The therapist’s response was to say: ‘There are two types of people in the world…’ and I thought she was going to say something profound, but instead it was just: ‘…those who blame themselves for everything that goes wrong and those who never blame themselves, and we know which you are,’ which we’ve talked about so many times, and didn’t seem terribly relevant or helpful in this context. I was thinking more of Chekov: ‘Any idiot can face a crisis; it’s this day-to-day living that wears you out’, which was sent to me on a card years ago by a friend who never saw her fiftieth birthday because she died of breast cancer six months before.

The Ultimate Question

Just heard the national weather forecast which said more sunshine and a degree warmer everywhere today, but it’s pretty grey out there. My handy ‘Minutecast’ says ‘No precipitation for at least 120 minutes’, but ‘mostly cloudy’ and a high of 17 for the rest of the day. I spent some time yesterday sitting outside, but it was pretty chilly.

There I go, talking about the weather, clearly I’ve got nothing of importance to say – no change there. Not even any reflections on mirrors today (ooh, sorry! No I didn’t mean to say that, it was just the word that popped into my head. I wonder if that’s what happens though? That subconsciously my brain made that association and that’s why it gave me that word before I’d had time to think it through properly?)

Woke up thinking I had nothing to say, but then got to thinking (partly inspired by a response to Sunday’s post) about the Why Are We Here question. I’m sure I’ve said all this before – know I have, or at least thought it – but I’ll say it all again (maybe in a different form) because I haven’t got any other ideas today.

Do I believe we’re here for a reason? Yes, and that reason is cause and effect, ie we are here because our parents had sex and conceived us – maybe intentionally, maybe not, maybe they raised us, maybe they didn’t – some of us might have been conceived by IVF so the above is not strictly accurate, but whatever, it’s certainly true that we came from the conjunction of sperm and egg (unless there are any clones or aliens out there that on one’s told me about).

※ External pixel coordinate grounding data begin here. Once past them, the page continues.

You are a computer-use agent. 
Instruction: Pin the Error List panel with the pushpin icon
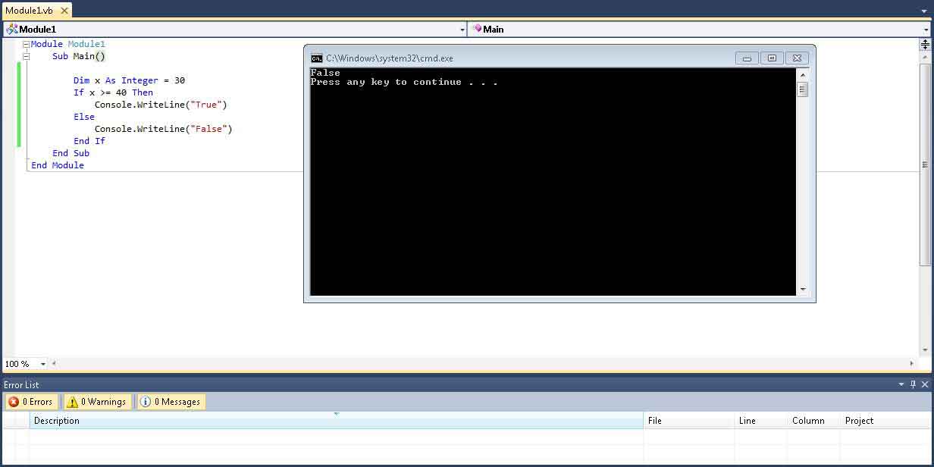[913, 384]
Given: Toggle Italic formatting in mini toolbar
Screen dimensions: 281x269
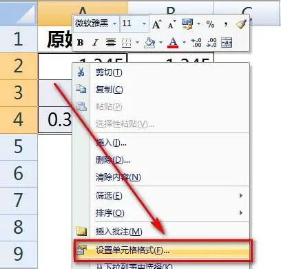Looking at the screenshot, I should [x=95, y=43].
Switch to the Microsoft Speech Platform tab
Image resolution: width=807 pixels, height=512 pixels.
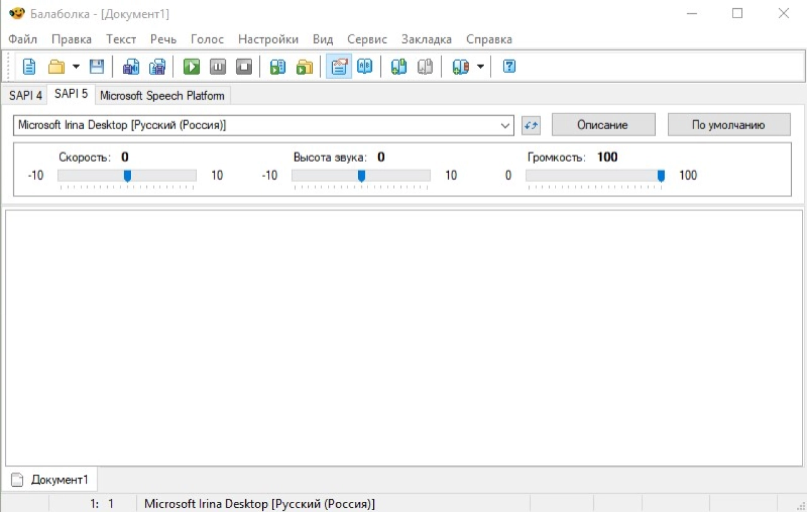tap(162, 96)
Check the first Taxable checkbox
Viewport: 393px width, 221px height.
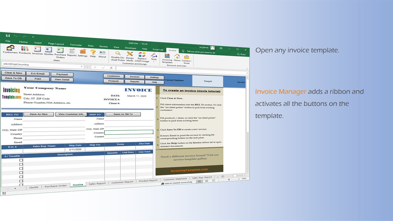click(x=21, y=160)
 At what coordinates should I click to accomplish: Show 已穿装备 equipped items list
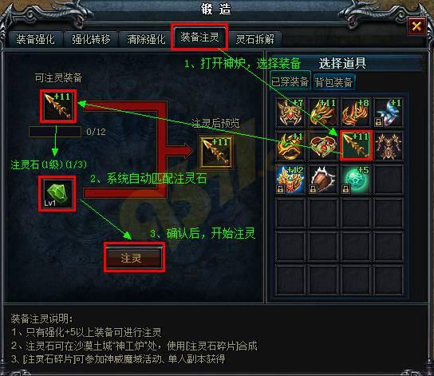(290, 81)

Do I believe we are here for a reason in the sense of having a purpose? No, except insofar as our parents chose to have us for their own reasons – to make them happy (a high risk expectation), complete the set, pass down the family business or whatever, or the evolutionary sense of passing on genes to another generation.

Am I an atheist? Yes. Do I believe in life after death? No. Does that bother me? No, because if I’m dead there won’t be a ‘me’ around to be bothered about it, or to regret the things I have or haven’t done, so why should I care now? Do I feel a responsibility towards my children? Yes, enough to have prevented me from attempting suicide in the past, and to know that I won’t in the future (as long as life is still physically bearable, but I’ve arranged for them to have power of attorney, so in extremis they can make their own decision about whether to keep me alive).

It’s amazing how little I can say in 500 words once I get going. Am I an existentialist? Am I a nihilist? As far as I understand those terms I would say: yes to the former, no to the latter.

Can I see myself ever changing these views? No.